TO DO
Print, in exact form, the lines below from the one containing "The width and" through the one containing "Open the Corps category icon", and omit all others.

EXTRACTED DATA
━━━━━━━━
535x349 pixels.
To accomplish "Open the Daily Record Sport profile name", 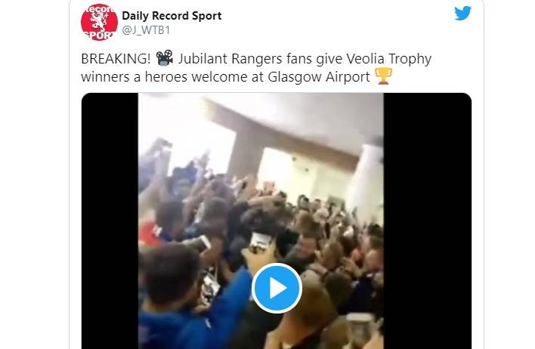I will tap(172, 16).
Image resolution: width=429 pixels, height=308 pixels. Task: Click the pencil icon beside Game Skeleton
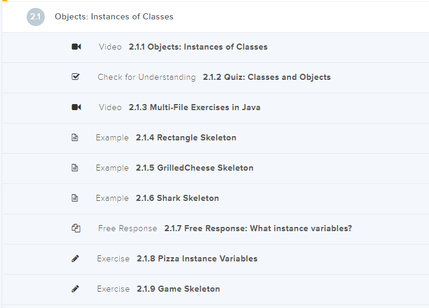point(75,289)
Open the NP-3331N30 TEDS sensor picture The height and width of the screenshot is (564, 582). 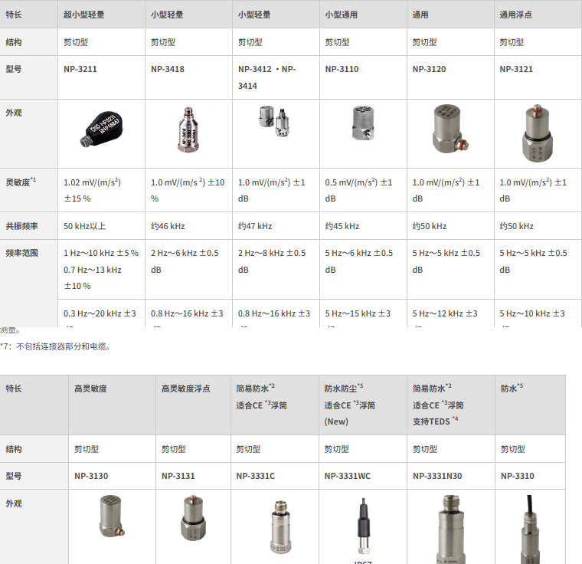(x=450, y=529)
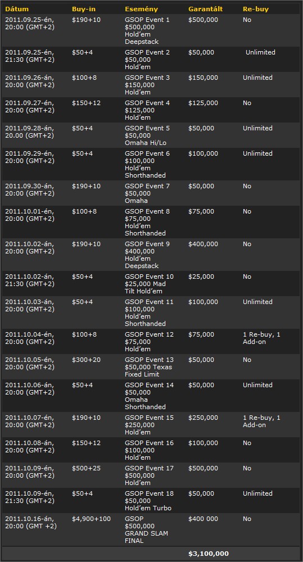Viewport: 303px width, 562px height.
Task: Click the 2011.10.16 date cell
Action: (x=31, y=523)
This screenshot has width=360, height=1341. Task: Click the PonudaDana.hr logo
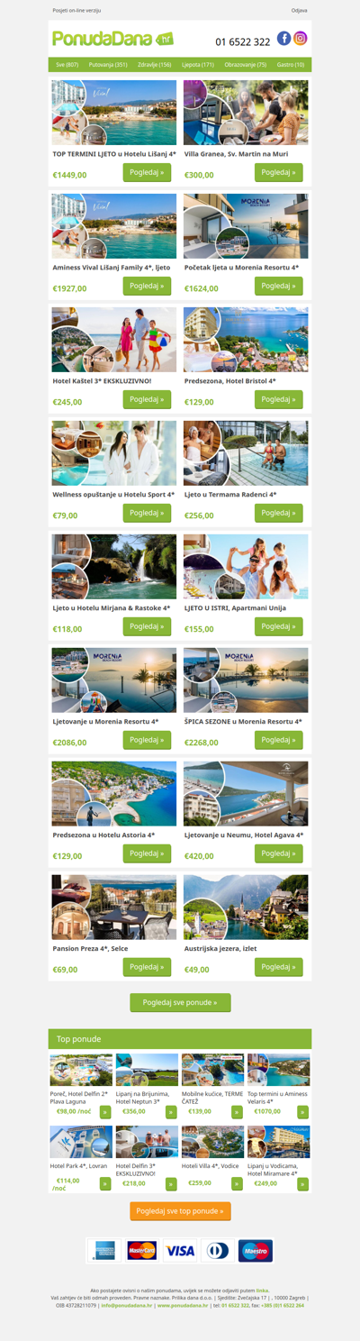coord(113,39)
━━━━━━━━
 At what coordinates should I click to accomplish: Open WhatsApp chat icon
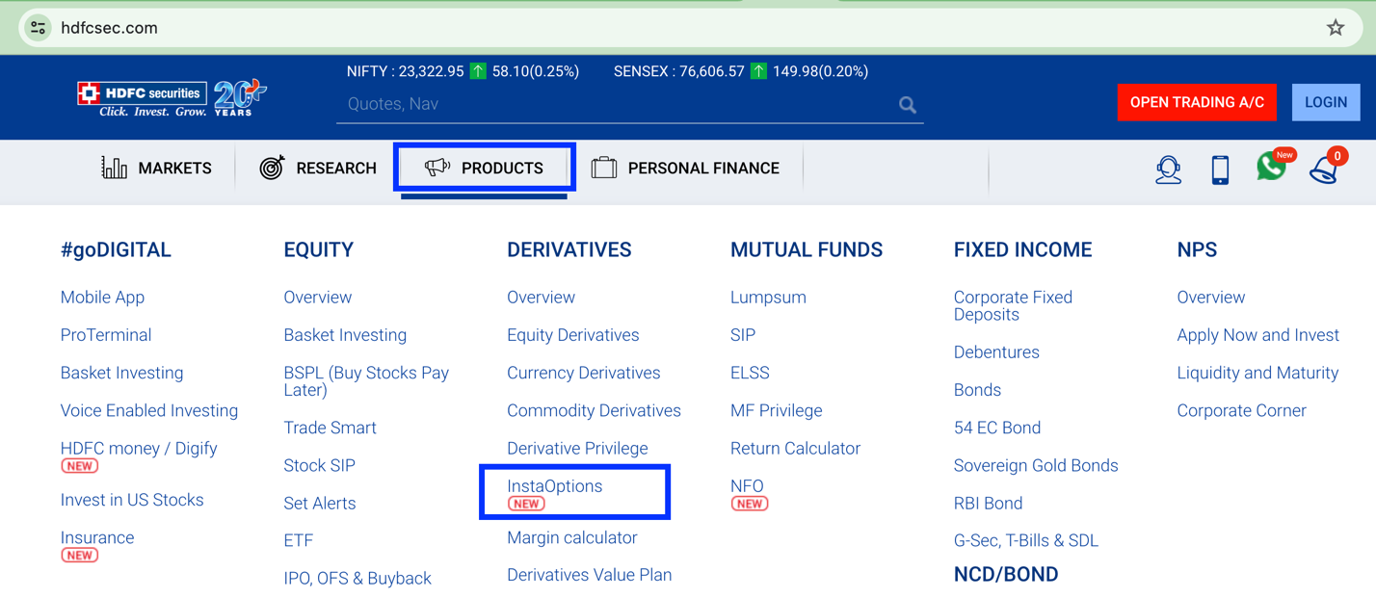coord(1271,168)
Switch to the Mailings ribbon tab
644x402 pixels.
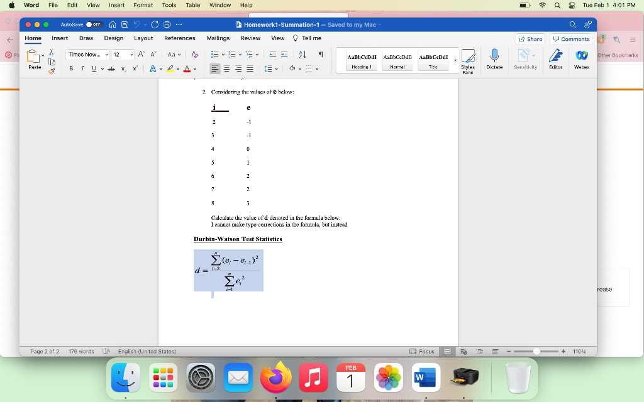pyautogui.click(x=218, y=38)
━━━━━━━━
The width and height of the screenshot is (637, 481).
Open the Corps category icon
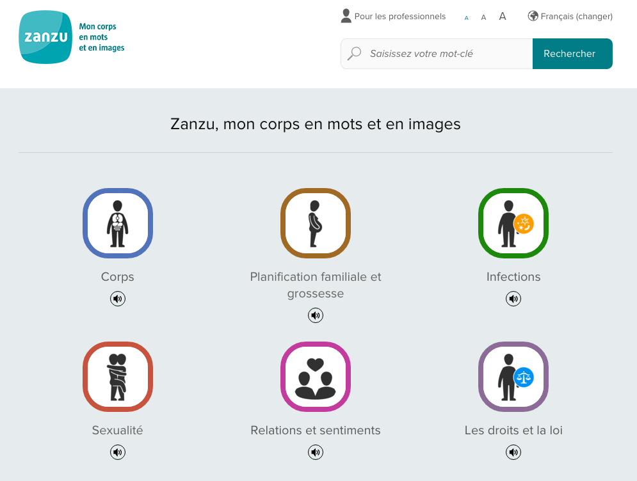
━━━━━━━━
THE ANSWER
The width and height of the screenshot is (637, 481).
Open the Corps category icon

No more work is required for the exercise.